For an example of encoding sparse vectors at scale, see our BM25 vector generation notebook.

Install the Pinecone Text Client

The Pinecone Text Client is a public Python package that provides text utilities designed for seamless integration with Pinecone's sparse-dense (hybrid) search.

To install the Pinecone Text Client, use the following command:

pip install pinecone-text

Initialize the encoder and fit the corpus

Before encoding sparse vectors for use in hybrid search, you must initialize the BM25 encoder and fit it to your corpus of documents.


The following example initializes a BM25Encoder object and calls the fit() function on the corpus, formatted as an array of strings.

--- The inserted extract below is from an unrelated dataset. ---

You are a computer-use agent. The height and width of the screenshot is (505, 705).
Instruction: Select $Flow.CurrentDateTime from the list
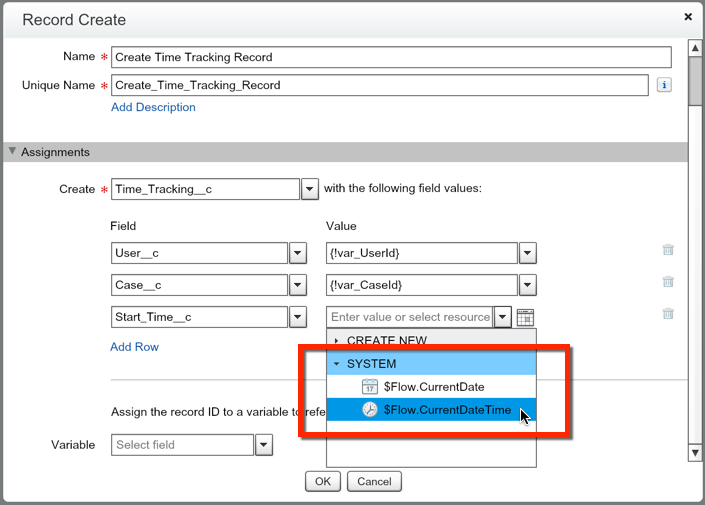(x=447, y=410)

from pinecone_text.sparse import BM25Encoder

corpus = ["The quick brown fox jumps over the lazy dog",
          "The lazy dog is brown",
          "The fox is brown"]

# Initialize BM25 and fit the corpus.
bm25 = BM25Encoder()

If you want to use the default parameters for BM25Encoder, you can call the default method. The default parameters were fitted on the MS MARCO passage ranking dataset.


bm25 = BM25Encoder.default()

Encode documents for Pinecone

After the encoder is initialized and fit, you can encode documents as sparse vectors.


The following example encodes a new document as a sparse vector for upsert to a Pinecone index.

doc_sparse_vector = bm25.encode_documents("The brown fox is quick")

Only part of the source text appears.